Humira (adalimumab) is a tumor necrosis factor (TNF) inhibitor approved by the FDA to treat several autoimmune inflammatory conditions, including Crohn’s disease and ulcerative colitis. To date, ten adalimumab biosimilars have been approved in the U.S.

Biosimilars are considered very similar to their corresponding reference biologics, with similar associated risks and treatment benefits. According to a study published ahead of print in the September 2024 issue of the Journal of Managed Care and Specialty Pharmacy, increased competition brought about by the emergence of biosimilars in the market has resulted in a compound annual growth rate (CAGR) decrease of 5% to 20% in biosimilar and reference product pricing. It is estimated that biosimilars have saved payers, and in the end patients, more than $100 billion over five years.

Still, some studies have raised concerns that switching to biosimilars may increase health care resource utilization and costs by increasing the need for patient education on biosimilars and additional follow-up appointments.

To explore the potential financial impact of switching to biosimilar adalimumab, the study authors, led by Stephen Chaplin, B.Sc., from Cencora (formerly known as AmerisourceBergen), developed a 3-year budget impact model of a hypothetical U.S. commercial insurance plan of one million members. They evaluated the costs associated with several scenarios of adalimumab biosimilar use in patients with any of seven autoimmune disorders, including Crohn’s disease and ulcerative colitis.

The analysis included patients treated with reference adalimumab (Humira), any adalimumab biosimilar, and other self-injectable TNF inhibitors. The researchers explored three different scenarios pertaining to switching to biosimilar adalimumab. The first scenario was the conversion from Humira to other reference TNF inhibitors. The second scenario involved switching from Humira to biosimilar adalimumab. The third scenario evaluated the medical expenses associated with switching from Humira to biosimilar adalimumab.
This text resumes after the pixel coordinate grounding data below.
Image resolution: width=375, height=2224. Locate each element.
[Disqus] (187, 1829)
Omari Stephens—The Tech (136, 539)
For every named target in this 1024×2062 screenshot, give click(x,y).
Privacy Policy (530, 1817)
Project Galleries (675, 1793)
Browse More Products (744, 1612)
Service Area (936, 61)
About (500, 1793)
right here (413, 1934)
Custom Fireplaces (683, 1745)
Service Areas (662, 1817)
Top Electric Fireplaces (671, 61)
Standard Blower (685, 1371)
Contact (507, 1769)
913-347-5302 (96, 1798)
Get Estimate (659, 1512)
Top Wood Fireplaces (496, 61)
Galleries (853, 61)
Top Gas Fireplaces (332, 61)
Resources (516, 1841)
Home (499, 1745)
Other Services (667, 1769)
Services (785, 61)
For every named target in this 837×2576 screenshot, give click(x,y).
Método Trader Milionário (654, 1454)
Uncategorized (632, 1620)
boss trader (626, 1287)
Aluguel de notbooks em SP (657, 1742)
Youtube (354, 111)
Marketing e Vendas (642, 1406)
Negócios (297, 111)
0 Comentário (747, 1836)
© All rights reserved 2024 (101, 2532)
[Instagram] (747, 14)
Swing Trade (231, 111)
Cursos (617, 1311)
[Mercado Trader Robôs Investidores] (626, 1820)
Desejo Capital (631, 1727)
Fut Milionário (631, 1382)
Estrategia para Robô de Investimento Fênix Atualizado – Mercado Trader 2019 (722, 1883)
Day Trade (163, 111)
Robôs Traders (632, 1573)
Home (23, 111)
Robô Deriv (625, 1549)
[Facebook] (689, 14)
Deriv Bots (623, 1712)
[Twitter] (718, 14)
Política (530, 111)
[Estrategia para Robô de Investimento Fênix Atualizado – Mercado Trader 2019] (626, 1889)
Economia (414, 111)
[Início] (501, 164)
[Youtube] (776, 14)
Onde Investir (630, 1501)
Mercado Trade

The study results showed that with a target population of 1,863 patients, switching from Humira to biosimilar adalimumab resulted in an overall savings of $5,756,073 with a conversion rate of 10% to 20% over three years and $28,780,365 with a conversion rate of 50% to 100% over three years. The results were similar when switching from other self-injectable TNF inhibitors. Additional office visits for patient education or follow-up did not significantly affect the budget.

Chaplin and his colleagues conclude that in a model of one million people in a U.S. commercial plan, switching to biosimilar adalimumab can lead to significant cost savings for payers across several scenarios. These savings can trickle down to patient copays and cost-sharing prices.

This study was sponsored by Sandoz Inc. which makes Humira biosimilar Hyrimoz (adalimumab-adaz).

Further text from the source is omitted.